A hurdle in the solar vs gas race.
SPECIAL REPORT by TIM BRAND
Putting solar panels on the roof, making electricity for our own use and selling some into the public grid, is on most people’s mind these days.
The NT Government is right behind the idea – or so says its Renewables Minister, Dale Wakefield in a media release last week: It is making “a significant step forward” by working towards new Generator Performance Standards (GPS) to “provide certainty to investors to ensure the greatest amount of energy is dispatched from renewable power stations”.
The facts don’t match the spin.
Recently, and by recently I mean two years ago, the PowerWater Corporation (PWC) undertook a review of the electricity standards applicable in the Northern Territory.
This was a review they had total control of. It was open to public submissions but written by, reviewed by and ruled-over by itself and its subsidiaries.
And yet this review, which should have taken one year, took two. The Utility Commission, as the regulatory body overseeing PWC, even admonished itself for the delay.
So what was the reason for reviewing the standards of electricity generation? After all, PWC does not generate electricity in Alice Springs. That is the job of the other NT Government owned electricity company, Territory Generation.
Their apparent reasoning was simple: To restrict how electricity generation is done in the Territory.
Why? And what was wrong with the standards?
The prevailing standards were a legacy from the days when gas and diesel generators ruled the Territory. Pressure was finally building from the new technologies, like solar and batteries and from customers, and even from the national electricity grid.
So bravely onward into the late twentieth century went PWC.
All the usual consultants and community members, and government officials, fell headlong into reviewing the old standard and creating the “new” standard. All the while PWC had a firm grip on the writing of “their standard”.
There were some wins along the way. The first draft offered a standard that solar PV and batteries could comply with, but gas and diesel could not.
When this was pointed out, two standards were developed – one for PV and batteries, and one for gas and diesel, the latter privileged with much reduced requirements.
For example, solar and batteries are required to respond to voltage, frequency and reactive current changes at a rate that diesel and gas generators cannot.
When the Utility Commission passed judgement on these PWC drafted standards, even they felt compelled to comment on how unfair it was for PV and batteries to be held to this very high standard.
Also, even after a two-year process, PWC still needed to provide a huge amount of information to potential investors, including the taxpayer, to achieve this standard.
This is particularly true for the lack of information provided by PWC around forecast accuracy to understand the appropriate level of compliance, which investors need to read this new standard.

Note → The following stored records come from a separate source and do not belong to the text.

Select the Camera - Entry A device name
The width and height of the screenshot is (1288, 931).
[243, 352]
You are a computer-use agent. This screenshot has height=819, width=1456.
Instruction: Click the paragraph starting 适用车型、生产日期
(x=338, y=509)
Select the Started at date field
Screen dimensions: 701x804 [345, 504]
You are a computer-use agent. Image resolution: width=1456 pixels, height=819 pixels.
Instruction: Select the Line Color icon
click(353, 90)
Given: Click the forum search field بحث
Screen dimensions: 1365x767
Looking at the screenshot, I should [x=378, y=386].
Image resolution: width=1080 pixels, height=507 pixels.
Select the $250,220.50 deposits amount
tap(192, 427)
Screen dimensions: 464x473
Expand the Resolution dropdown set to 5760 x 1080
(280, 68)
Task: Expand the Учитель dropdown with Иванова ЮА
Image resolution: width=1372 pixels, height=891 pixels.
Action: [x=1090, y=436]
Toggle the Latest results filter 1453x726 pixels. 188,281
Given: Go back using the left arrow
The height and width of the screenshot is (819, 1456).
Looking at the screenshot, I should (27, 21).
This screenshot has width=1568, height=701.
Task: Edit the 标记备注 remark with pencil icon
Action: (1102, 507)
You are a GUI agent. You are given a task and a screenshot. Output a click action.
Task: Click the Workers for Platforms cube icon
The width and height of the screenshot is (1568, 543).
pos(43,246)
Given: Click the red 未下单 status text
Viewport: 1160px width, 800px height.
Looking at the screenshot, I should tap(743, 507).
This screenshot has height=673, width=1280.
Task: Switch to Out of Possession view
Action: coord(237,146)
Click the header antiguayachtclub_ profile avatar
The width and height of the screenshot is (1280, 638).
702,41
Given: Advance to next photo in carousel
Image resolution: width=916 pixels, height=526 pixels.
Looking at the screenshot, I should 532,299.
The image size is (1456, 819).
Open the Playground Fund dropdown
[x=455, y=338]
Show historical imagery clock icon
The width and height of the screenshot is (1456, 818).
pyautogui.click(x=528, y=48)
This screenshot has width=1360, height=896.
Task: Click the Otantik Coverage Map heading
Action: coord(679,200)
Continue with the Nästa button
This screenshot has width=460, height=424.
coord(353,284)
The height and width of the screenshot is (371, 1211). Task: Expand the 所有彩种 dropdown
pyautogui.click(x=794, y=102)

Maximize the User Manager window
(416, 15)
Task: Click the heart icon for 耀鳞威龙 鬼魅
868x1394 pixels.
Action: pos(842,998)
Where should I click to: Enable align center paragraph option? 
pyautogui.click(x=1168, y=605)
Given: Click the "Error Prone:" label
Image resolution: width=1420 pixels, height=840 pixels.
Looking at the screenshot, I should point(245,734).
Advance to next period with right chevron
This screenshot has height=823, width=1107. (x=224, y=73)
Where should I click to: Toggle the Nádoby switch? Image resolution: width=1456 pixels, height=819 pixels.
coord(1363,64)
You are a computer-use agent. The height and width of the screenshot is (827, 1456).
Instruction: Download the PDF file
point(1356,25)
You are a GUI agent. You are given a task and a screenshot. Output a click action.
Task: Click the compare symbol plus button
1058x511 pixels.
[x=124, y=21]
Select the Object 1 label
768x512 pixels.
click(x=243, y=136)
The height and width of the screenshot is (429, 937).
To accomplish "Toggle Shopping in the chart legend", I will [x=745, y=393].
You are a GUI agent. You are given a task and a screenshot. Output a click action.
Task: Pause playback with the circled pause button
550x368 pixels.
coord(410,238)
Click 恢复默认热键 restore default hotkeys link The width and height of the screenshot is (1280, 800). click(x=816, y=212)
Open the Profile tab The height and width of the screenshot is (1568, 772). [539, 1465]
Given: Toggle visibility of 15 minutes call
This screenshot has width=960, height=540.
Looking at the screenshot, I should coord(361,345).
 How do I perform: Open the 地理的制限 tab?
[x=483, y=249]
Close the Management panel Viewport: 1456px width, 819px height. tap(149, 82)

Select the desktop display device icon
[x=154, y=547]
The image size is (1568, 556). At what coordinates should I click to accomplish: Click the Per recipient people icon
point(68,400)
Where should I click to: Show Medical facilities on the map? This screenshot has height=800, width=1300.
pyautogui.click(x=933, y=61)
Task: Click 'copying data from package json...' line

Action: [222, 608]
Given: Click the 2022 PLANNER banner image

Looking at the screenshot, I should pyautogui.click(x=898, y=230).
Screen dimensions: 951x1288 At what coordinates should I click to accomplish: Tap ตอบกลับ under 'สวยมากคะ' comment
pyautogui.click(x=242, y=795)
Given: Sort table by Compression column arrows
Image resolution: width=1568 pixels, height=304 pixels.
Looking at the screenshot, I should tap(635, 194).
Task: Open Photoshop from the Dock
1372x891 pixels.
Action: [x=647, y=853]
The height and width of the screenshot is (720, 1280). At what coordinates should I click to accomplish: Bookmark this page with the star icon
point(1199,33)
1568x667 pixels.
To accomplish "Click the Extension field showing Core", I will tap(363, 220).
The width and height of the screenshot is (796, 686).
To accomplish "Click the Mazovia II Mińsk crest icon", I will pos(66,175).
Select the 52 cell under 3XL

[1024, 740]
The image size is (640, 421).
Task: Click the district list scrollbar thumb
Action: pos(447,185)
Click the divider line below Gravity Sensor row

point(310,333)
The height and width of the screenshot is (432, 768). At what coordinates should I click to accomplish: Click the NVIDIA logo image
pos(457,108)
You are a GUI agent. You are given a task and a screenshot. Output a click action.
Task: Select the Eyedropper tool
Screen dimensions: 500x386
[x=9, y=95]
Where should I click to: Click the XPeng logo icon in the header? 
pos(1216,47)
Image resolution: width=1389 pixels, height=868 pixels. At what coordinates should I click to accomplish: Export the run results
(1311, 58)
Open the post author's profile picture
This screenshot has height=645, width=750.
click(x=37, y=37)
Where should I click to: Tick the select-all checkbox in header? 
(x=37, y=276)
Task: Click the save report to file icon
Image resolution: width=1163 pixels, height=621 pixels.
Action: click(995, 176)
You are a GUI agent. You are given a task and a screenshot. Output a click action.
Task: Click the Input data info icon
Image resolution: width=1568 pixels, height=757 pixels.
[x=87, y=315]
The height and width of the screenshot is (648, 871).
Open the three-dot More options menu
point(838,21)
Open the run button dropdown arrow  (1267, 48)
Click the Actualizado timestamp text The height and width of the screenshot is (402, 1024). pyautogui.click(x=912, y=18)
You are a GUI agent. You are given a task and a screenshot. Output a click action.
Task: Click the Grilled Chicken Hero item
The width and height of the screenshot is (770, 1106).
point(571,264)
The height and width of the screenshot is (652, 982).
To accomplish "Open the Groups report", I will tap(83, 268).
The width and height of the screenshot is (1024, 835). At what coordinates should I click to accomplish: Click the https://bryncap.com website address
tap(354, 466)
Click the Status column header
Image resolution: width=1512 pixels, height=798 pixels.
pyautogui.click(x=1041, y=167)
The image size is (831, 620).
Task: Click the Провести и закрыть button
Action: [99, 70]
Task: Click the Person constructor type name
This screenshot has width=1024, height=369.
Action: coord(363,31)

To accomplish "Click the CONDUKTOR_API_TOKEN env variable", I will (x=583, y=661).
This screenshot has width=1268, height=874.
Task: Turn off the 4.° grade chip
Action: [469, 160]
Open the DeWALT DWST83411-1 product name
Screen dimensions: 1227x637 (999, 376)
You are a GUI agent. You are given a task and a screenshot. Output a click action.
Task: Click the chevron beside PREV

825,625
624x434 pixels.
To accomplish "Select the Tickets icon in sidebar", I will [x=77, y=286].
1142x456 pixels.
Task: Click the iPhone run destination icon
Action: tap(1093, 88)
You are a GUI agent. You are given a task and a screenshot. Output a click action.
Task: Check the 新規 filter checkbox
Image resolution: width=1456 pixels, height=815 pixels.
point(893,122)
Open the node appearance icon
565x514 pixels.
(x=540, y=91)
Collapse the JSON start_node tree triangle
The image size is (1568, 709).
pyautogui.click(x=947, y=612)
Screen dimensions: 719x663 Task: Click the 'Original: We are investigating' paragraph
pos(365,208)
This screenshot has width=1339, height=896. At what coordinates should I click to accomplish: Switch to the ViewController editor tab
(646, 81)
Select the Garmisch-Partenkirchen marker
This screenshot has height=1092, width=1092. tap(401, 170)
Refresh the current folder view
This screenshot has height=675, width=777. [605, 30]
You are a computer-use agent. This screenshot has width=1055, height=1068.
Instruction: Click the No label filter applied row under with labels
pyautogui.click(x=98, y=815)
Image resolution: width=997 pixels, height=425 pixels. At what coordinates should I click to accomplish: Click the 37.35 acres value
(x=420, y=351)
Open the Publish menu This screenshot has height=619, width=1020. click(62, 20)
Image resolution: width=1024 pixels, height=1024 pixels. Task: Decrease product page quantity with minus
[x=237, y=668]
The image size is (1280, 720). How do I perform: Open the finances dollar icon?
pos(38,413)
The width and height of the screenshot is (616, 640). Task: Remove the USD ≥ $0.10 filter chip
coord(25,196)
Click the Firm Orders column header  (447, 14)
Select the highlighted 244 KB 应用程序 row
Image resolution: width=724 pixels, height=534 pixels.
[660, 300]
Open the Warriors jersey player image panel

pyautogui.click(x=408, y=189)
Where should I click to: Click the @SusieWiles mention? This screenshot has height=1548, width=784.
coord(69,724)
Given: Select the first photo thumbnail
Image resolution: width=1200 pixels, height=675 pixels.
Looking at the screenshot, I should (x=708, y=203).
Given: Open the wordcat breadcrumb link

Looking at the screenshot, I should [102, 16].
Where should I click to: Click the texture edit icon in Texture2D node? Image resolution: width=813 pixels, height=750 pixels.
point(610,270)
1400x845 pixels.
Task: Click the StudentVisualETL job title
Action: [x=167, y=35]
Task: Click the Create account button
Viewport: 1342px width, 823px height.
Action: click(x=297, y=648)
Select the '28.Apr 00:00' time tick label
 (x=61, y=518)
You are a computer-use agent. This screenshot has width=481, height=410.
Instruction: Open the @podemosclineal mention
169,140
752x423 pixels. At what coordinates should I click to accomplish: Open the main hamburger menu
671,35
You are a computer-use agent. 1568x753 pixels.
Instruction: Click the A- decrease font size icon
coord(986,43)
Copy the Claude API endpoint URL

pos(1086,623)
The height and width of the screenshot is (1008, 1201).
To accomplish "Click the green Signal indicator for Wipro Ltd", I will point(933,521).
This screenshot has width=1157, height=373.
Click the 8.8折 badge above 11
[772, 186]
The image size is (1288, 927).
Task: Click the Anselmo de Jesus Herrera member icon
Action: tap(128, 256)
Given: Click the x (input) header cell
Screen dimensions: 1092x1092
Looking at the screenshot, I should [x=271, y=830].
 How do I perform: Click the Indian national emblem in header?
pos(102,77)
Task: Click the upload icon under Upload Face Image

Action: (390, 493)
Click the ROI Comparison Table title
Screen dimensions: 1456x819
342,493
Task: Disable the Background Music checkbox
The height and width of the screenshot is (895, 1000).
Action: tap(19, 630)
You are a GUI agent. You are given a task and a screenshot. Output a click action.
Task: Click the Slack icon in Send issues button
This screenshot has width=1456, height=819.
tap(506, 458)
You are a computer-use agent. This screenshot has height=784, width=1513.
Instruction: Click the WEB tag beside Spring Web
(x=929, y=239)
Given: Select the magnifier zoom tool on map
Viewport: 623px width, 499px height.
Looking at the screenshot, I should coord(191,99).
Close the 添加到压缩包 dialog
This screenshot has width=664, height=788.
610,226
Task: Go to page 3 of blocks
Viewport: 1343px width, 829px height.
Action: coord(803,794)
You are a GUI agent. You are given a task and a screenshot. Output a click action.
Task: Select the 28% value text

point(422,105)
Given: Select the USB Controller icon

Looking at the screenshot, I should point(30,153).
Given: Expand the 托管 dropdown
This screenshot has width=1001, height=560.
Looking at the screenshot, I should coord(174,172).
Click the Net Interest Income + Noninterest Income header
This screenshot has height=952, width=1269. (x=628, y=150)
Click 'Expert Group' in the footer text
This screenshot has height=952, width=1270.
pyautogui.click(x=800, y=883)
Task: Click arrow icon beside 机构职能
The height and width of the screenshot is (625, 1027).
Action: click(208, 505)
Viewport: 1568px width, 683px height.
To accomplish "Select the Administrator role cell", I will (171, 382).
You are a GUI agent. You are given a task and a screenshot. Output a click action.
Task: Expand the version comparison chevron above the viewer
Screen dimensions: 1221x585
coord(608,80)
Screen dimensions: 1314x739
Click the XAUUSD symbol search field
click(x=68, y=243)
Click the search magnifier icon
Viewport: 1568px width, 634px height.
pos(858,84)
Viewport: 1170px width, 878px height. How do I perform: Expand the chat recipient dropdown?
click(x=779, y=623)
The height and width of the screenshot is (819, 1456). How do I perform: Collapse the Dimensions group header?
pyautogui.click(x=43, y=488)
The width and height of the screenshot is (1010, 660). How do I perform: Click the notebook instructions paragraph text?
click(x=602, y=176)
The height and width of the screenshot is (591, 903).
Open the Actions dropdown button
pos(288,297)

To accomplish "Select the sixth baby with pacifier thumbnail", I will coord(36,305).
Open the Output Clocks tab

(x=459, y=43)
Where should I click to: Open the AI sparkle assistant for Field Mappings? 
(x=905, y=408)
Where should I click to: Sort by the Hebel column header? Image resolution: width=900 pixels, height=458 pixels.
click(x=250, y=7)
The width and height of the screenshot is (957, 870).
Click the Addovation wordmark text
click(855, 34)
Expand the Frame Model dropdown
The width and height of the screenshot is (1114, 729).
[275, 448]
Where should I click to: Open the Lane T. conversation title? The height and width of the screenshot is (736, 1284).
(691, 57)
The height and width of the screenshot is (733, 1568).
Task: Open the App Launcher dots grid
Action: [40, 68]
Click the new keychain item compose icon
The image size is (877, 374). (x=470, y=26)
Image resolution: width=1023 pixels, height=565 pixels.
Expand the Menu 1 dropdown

Going even further, recent national press articles have criticised the standard as being anti competitive in its lack of transparency.
Simply put, the required PV standard is so demanding that no corporation would consider the risks and uncertainties supportive of their investment. So no one could invest in the Territory electricity generation sector.
Well, almost no one. We all know about Sun Cable’s massive solar farm proposal in Tenant Creek to feed electricity to Singapore. Would this standard stop the second largest private investment in the Territory ever?
Probably not, but it will likely mean that we – the NT – do not benefit from this power, likely to be very low-cost.
One way for Sun Cable to save money is to avoid connecting to our (PWC) grid.
Community solar PV might still work, if we accept that whilst it may never be allowed to make a profit, it may be benefiting our community.
But wait, there is still gas, you say. Correct – although, even under this new standard, gas and diesel generation will increase electricity prices somewhat more than 100% PV.
The cost for electricity generation would double, assuming that gas prices only increase at 3%pa. History would suggest it could be more.
So, singlehandedly PWC has slowed the Territory economy, stopped infrastructure investment by private companies, increased the amount of public money required to be spent and put the skids under any ability for the Territory to attract the type of investment it needs.
Coupled with fracking this would make the Territory and the desert completely unlivable.